It doesn't look like they've made any drastic changes that would impel anyone to leave Arduino tomorrow, or in the foreseeable future, but if they keep going down this route I imagine the community will move to RPi. They've always been vastly more performant than Arduino and they can run linux, which is somewhat more approachable than the concept of programming a microcontroller and only being able to talk to it over serial.
bangaladore|3 months ago
The main feature of classic Arduino boards has always been a thin abstraction layer on bare metal.

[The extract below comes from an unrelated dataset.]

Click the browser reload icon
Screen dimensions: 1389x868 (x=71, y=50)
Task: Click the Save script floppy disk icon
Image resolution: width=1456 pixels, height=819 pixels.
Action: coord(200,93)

RPi is not that at all.
(As mentioned by the other commenter, I'm referring to their Linux boards, not the Pico)
ginko|3 months ago
actinium226|3 months ago
phoehne|3 months ago
exasperaited|3 months ago
There are meaningful disadvantages to replacing an Arduino with even the Pi Zero.

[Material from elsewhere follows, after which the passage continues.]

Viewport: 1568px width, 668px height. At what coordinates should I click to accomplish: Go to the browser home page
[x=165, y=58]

Yeah, makers will move to Raspberry Pi products for the ecosystem and documentation, but it will be to the RP2040/2350 products.
But also the ESP32 series, particularly Adafruit's kit.
nyeah|3 months ago
But I'm not using Arduino, so idk.
phoehne|3 months ago
Not all platforms give you the right to do this. For example, if you buy a dev board from STM - it's only licensed for research and development. Also, because you might want to continue to sell the same thing for years, and the board designs were open-sourced, you could buy the same part for years and years. So you can continue to sell your CNC kit that uses an Mega 2560 without worrying about Arduino coming after you or that they'd discontinue that part.
exasperaited|3 months ago
With the exception of a handful of applications for their higher-end boards, I would think most of this flotilla of ships has already sailed, just on a cost basis?

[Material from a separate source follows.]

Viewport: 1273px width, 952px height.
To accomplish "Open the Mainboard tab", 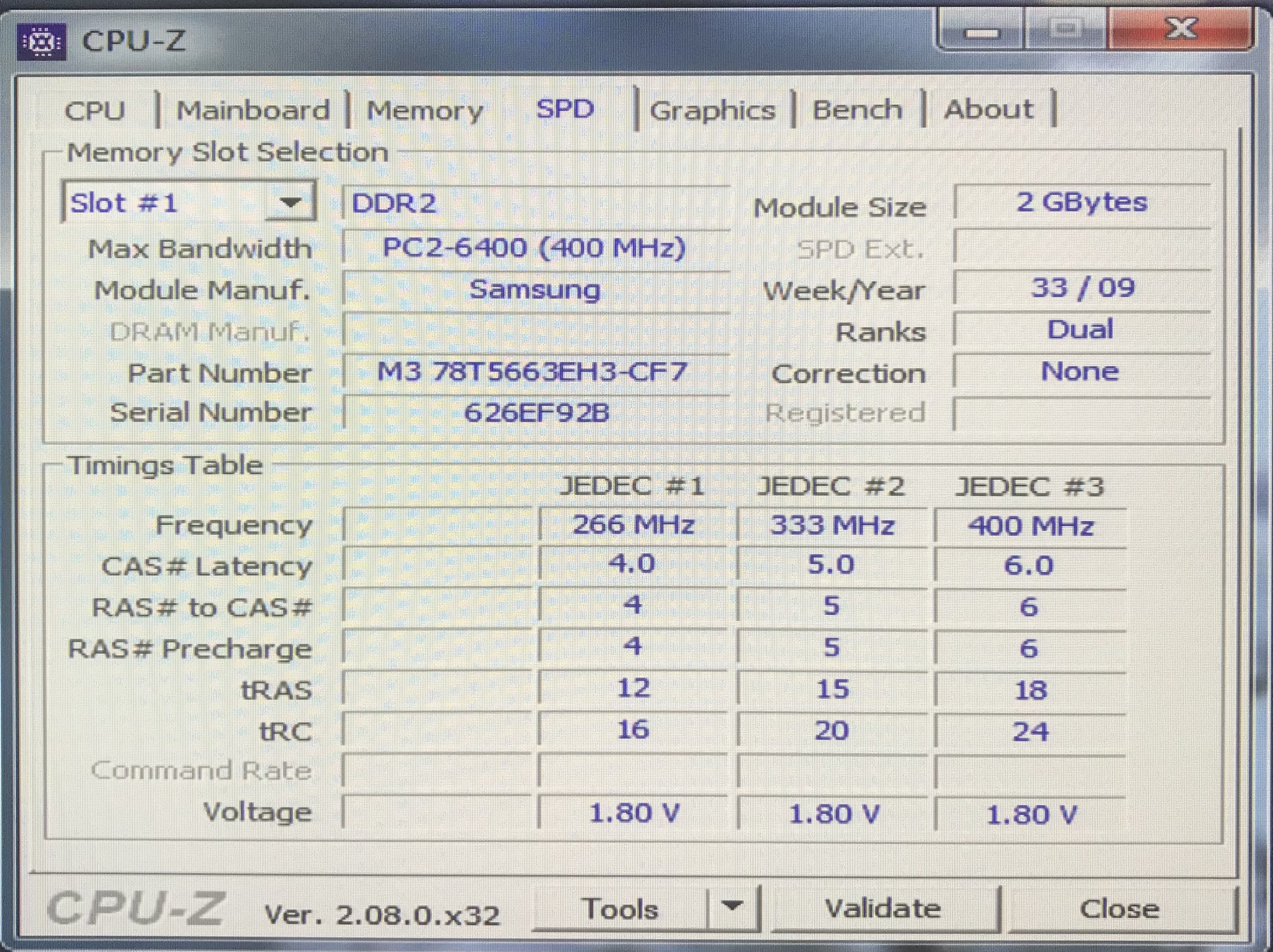I will click(x=253, y=111).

Especially lately. So much more choice.
procaryote|3 months ago
You can do gpio, pwm etc from a linux pi but the hardware is worse at it and you'll be fighting against the system quite a bit. It's a lot of boring complexity to be allowed to do something simple; and the next update might break it.
If I need a linux system AND hardware interfacing, I'll usually use a regular pi + a pico for the hardware stuff and connect them via serial or something
frumplestlatz|3 months ago
I’m not sure what the value proposition is overall, though. The IDE, perhaps? I never particularly saw the draw, but it clearly met the needs of some real market niche.
ibgeek|3 months ago
MCUs are lower power, have less overhead, and can perform hard real-time tasks. Most of what Arduino focuses on are MCUs. The equivalent is the Raspberry Pi Pico.
In my experience, the key thing is the library ecosystem for the C++ runtime environment. There are a large number of Arduino and third-party high-level libraries provided through their package management system that make it really easy to use sensors and other hardware without needing to write intermediate level code that uses SPI or I2C. And it all integrates and works together. The Pico C/C++ SDK is lower level and doesn’t have a good library / package management story, so you have to read vendor data sheets to figure out how to communicate with hardware and then write your own libraries.
It’s much more common for less experienced users to use MicroPython. It has a package management and library ecosystem. But it’s also harder to write anything of any complexity that fits within the small RAM available without calling gc.collect() in every other line.